- Associated Press - Saturday, September 24, 2011

TRENTON, N.J. (AP) - A drug for dangerously high blood pressure, normally priced at $25.90 per dose, offered to hospitals for $1,200. Fifteen deaths in 15 months blamed on shortages of life-saving medications.

A growing crisis in the availability of drugs for chemotherapy, infections and other serious ailments is endangering patients and forcing hospitals to buy from secondary suppliers at huge markups because they can’t get the medications any other way.

An Associated Press review of industry reports and interviews with nearly two dozen experts found the shortages _ mainly of injected generic drugs that ordinarily are cheap _ have delayed surgeries and cancer treatments, left patients in unnecessary pain and caused hospitals to give less effective treatments. That’s resulted in complications and longer hospital stays.

Just over half of the 549 U.S. hospitals responding to a survey this summer by the Institute for Safe Medication Practices, a patient safety group, said they had purchased one or more prescription drugs from so-called “gray market vendors” _ companies other than their normal wholesalers.

Most also said they’ve had to do so more often of late, and 7 percent reported side effects or other problems with those drugs.

Hospital pharmacists “are really looking at this as a crisis. They are scrambling to find drugs,” said Joseph Hill of the American Society of Health-System Pharmacists.

At a hearing Friday before the health subcommittee of the House Energy and Commerce Committee, hospital officials and other experts testified that the worsening shortages are preventing them from giving many patients the best care and are driving up costs.

“Considering the nation’s budget crisis and our skyrocketing health care bill, these markups are nothing more than profiteering at the expense of patients and providers who are struggling to afford vital medicines,” said Mike Alkire, chief operating officer of Premier Healthcare Alliance, a group that helps U.S. hospitals and other health providers improve their patient care and finances.

The shortages could cost hospitals at least $415 million a year, he said, citing data from health care providers across the nation. So far, hospitals have been absorbing the extra costs, but they’ll soon have to start passing them on to insurers and patients, according to the American Hospital Association.

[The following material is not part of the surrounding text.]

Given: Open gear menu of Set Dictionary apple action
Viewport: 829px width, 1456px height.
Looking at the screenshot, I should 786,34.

The scarcity of mainstay cancer drugs is not only hurting patients but is halting or disrupting clinical studies of potential new treatments, said Dr. Robert S. DiPaola, director of the Cancer Institute of New Jersey.

“The drug shortages of today can have a ripple effect on the availability of new drugs and treatment combinations tomorrow,” he told the committee.

On Monday, the Food and Drug Administration is holding a meeting with medical and consumer groups, researchers and industry representatives to discuss the shortages and strategies to fight them.

The FDA says the primary cause of the shortages is production shutdowns because of manufacturing problems, such as contamination and metal particles that get into medicine.

Other reasons include theft of prescription drugs from warehouses or during shipment, as well as the “gray market” vendors who buy scarce drugs from small regional wholesalers, pharmacies or other sources and then sell them to hospitals at many times the normal price. These sellers may not be licensed, authorized distributors.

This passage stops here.